The quasi-experimental single-center study included patients admitted to the emergency department at Hospital de la Santa Creu i Sant Pau. The PCR was rapid, with a turnaround of just 1.5 hours. Decolonization of S aureus carriers was carried out using nasal mupirocin and chlorhexidine gluconate bathing, which was started immediately. It was used for a total of 5 days and was usually continued throughout and after surgery.

Patients carrying MRSA received teicoplanin as optimal surgical antimicrobial prophylaxis instead of cefazolin. The intervention did not interfere with the timing of surgery.

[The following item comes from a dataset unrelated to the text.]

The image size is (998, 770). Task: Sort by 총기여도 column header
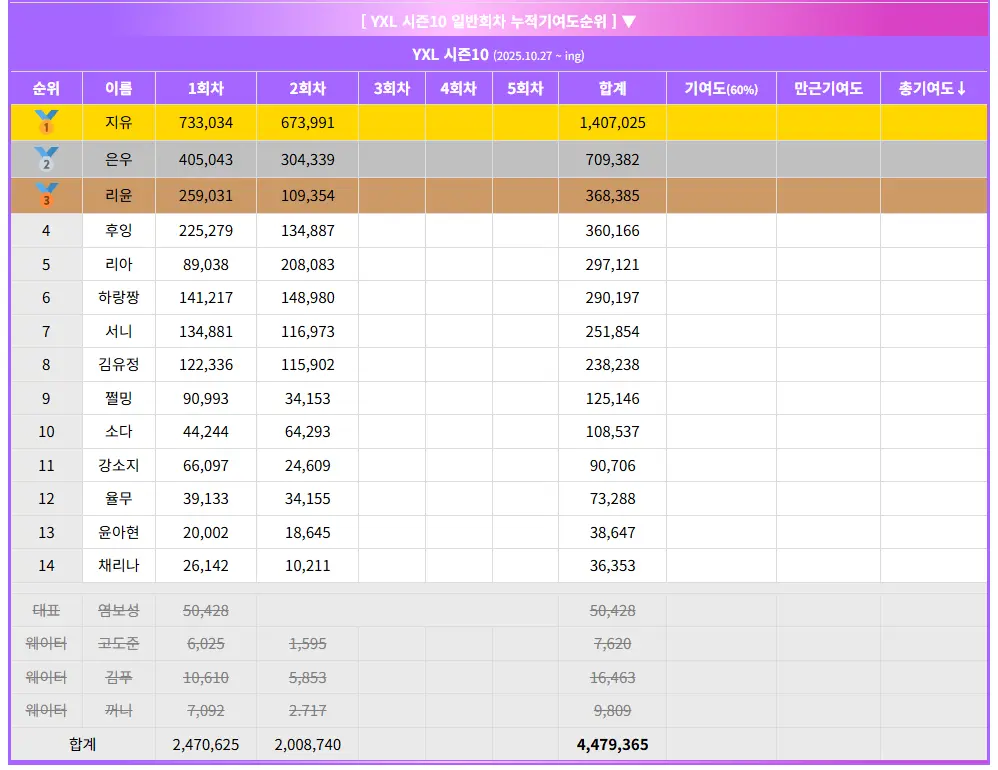(932, 88)
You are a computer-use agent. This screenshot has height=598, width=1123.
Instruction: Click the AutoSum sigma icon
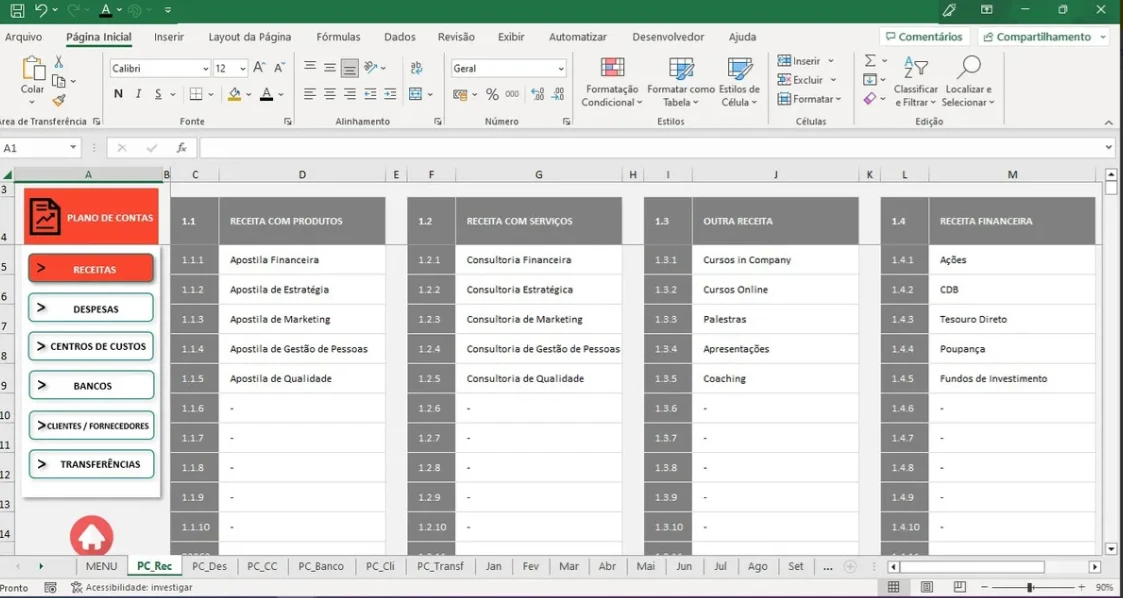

The study’s principal outcomes were overall incidence of prosthetic joint infections and the incidence of those specifically caused by S aureus and MRSA.

The researchers compared findings regarding these outcomes over 5 consecutive years of the intervention to outcomes during 4 consecutive years prior to the intervention, which started in 2016.

In 2016–2020, from 22% to 31% of the overall number of patients requiring hip hemiarthroplasty were referred from long-term care facilities. From 25% to 29% of these patients tested positive positive for S aureus on PCR, and of these, 33% to 64% had MRSA.

There were 772 surgical procedures from 2012–2015 and 786 from 2017–2020.

Prior to the intervention, over the years 2012–2014, S aureus caused 36% to 50% of prosthetic joint infections; 25% to 100% of the S aureus infections were MRSA. This decreased significantly after the intervention.

In 2016–2020, there was an average of 14 prosthetic joint infections (1.5%), compared to 36 (4.7%) in 2012–2015 (P < .001). Similarly, the incidence of prosthetic joint infections due to S aureus dropped to 0.3% from 1.8% (P < .002). The incidence of MRSA prosthetic joint infections was 0.3% for 2016–2020, vs 1.2% for 2012–2015 (P = .012).

The years 2018, 2020, and 2021 each saw one case of infection due to MRSA. They were most likely due to “the intervention not being performed properly in all cases,” said Benito.

A prosthetic joint infection is very serious for the patient. “It means reoperating, because antibiotics are not enough to clear the infection. The biofilm and pus of the infection need to be cleaned out, a new prosthesis is needed, after which more antibiotics are needed for around 2 months, which can be hard to tolerate, and even then, the infection might not be eradicated,” explained Benito. “Many of these people are old and frail, and mortality can be significant. Getting a prosthetic joint infection is catastrophic for these patients.”

32nd European Congress of Clinical Microbiology & Infectious Diseases (ECCMID) 2022: Abstract 02516.

Benitos and Rodríguez-Baño have disclosed no relevant financial relationships.